Point is, I am old and TIME seemed a very reasonable answer for [Life partner]. Then there was 52D: "___ pass" (IT'LL). I had the IT- ... but never considered IT'LL. Instead, the only thing I could think of was "IT'S A pass" (kinda like "It's a no" ... like, a way to phrase a rejection, as in "no thanks"). That left one answer that could—and eventually did—rescue me: 60A: Brand with "Classic" and Wavy" varieties (LAY'S). Really, really should've gotten this earlier, but I got so distracted by the stuff I couldn't make sense of, I didn't think this one through enough. The "wavy" part, combined with having -AY- in place, eventually got me LAY'S which got me ITLL which got me LIMB which brings me back to ... STUBS. What the hell does that clue think it's doing? Well, no, I know what it *thinks* it's doing. The STUBS are supposed to be *ticket* STUBS (I think), and you throw them away (or "trash them" after seeing a movie? OK, well, uh, two things. First, movie *reviewers* see screenings before the general public, right? I mean, now they probably just watch screeners, but the point is I don't know what the STUBS situation is like for movie "reviewers" because they just don't see the movies with the rest of us schlubs. I assume the tix are comped and STUBS aren't involved. Point is, I would never associate the general-public ticket *stub* with a movie *reviewer*. That's just nonsense. Further nonsense—even I, an old, don't even deal with STUBS any more. The last few movies I've seen in the theater, my ticket was on my phone. The ticket-taker scans it, bada-bing, I'm in. No STUBS to "trash." So this clue is somehow both factually wrong and dated. And that is what I'm left thinking, at the end of an otherwise nice grid. I'm left with that feeling of "why did you write such a bad clue?" (I have no idea who's responsible here; could be constructors, but editor rewrites lots of clues, as a rule). The clue is just a badly misguided attempt at wordplay, and it really detracted from the enjoyment I was having up until that point.
[Cinema ephemera of yore]

Wasn't sure about ELASTIGIRL because I don't remember "The Incredibles" (15A: Superhero in "The Incredibles"). I think I had both ELASTICMAN and ELASTICGAL in there before crosses led me to the right answer. Don't really like the clue on HALF at all (31D: Like 50 U.S. senators). Yes, 50 is HALF of the *number* of U.S. senators, but the clue is phrased like the adjective is going to describe them (like, in a fair and representative world, the answer could be MALE, say). Clue is awkward as is. Deliberately misleading, but not in a clever way. I also found the clue on LUSTS (24D: Groin pulls?) really truly CRINGEWORTHY. I get that it's about the fact that lust involves a "pull" (or attraction) on your "groin" (or genital ... area) but the image it conjures up, and that "pull" conjures up specifically, is that of a dude masturbating and ... yeah, in my crossword? It's a pass!
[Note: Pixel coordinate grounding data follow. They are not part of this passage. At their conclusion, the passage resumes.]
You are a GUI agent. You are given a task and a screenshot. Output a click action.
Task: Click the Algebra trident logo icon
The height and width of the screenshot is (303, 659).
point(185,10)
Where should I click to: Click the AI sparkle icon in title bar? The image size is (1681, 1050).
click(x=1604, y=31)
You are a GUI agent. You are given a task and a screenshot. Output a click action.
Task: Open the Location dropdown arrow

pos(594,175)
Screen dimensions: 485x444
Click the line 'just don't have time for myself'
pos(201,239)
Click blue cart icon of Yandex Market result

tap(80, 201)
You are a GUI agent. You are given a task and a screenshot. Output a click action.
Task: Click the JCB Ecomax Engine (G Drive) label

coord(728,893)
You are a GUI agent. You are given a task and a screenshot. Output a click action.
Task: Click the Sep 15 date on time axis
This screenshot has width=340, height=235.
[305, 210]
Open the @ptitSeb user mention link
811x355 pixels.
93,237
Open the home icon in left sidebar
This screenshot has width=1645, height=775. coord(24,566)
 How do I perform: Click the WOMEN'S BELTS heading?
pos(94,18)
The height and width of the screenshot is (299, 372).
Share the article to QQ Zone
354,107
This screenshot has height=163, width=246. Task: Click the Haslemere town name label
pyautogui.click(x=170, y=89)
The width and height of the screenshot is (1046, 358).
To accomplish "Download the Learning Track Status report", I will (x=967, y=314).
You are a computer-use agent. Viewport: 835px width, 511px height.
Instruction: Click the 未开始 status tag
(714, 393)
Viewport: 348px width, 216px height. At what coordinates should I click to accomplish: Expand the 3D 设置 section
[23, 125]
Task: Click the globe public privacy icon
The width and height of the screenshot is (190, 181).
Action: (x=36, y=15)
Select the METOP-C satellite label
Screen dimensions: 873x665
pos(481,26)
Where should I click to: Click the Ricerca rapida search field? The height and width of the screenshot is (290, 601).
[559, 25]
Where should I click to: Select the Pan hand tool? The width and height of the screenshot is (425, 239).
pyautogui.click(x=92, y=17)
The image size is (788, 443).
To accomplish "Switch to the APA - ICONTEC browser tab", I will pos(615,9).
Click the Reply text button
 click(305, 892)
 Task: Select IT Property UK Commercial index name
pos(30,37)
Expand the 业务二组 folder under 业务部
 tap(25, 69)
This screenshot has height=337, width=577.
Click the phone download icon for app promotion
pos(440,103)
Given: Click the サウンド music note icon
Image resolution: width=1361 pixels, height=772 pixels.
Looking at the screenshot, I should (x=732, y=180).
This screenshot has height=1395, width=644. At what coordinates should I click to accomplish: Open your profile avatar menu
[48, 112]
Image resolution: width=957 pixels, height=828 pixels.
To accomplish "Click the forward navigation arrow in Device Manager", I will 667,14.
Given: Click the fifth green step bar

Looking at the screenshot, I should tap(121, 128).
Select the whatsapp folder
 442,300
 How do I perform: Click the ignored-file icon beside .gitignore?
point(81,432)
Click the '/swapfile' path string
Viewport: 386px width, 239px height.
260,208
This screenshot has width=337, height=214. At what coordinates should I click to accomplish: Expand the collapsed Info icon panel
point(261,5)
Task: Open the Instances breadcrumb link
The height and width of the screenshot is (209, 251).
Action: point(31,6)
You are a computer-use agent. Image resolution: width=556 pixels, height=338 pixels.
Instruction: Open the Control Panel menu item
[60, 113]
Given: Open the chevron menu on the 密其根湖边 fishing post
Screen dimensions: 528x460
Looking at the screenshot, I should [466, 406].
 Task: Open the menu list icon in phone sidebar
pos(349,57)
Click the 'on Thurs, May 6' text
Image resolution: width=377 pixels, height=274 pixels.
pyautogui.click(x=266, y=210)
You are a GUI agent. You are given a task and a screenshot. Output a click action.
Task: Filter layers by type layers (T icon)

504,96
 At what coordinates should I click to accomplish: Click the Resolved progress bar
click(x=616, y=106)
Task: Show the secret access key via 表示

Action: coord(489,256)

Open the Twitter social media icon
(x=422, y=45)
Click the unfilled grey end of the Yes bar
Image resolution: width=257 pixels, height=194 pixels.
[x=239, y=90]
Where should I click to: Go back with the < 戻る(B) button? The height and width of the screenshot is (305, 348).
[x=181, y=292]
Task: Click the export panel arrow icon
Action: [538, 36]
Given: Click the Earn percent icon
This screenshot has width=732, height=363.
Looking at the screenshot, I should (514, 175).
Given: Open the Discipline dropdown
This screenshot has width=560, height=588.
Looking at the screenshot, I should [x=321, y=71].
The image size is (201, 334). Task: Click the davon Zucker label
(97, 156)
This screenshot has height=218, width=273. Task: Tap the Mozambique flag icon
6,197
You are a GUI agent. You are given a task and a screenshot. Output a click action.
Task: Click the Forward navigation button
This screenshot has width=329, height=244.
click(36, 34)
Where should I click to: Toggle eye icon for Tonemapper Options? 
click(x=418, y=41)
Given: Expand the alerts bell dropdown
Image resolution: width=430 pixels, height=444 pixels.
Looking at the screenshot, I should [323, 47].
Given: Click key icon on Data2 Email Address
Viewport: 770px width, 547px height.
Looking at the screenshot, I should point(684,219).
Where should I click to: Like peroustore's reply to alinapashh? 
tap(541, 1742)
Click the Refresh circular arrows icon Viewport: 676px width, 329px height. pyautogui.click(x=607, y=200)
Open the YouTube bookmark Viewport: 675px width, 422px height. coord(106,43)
While I didn't love cringing, I did love CRINGEWORTHY as an answer, just as I loved "AMEN TO THAT!", MICROBLADING, and HIS AND HIS (saw right through that attempt to trip me with heterosexism, though HER did briefly occur to me as a possible last three letters) (31A: Like some monogrammed towels). Lots of women in this grid (DINAH SHORE! Now there's an old-school answer I can get behind) and in general the puzzle felt gender-balanced, not gender-biased the way it often can in the (somehow still) male-dominated world of NYTXW constructors.  So if I just look at the grid, I think this puzzle is really nice. I just found a few of the clues really off, or off-putting, and that kinda soured my experience.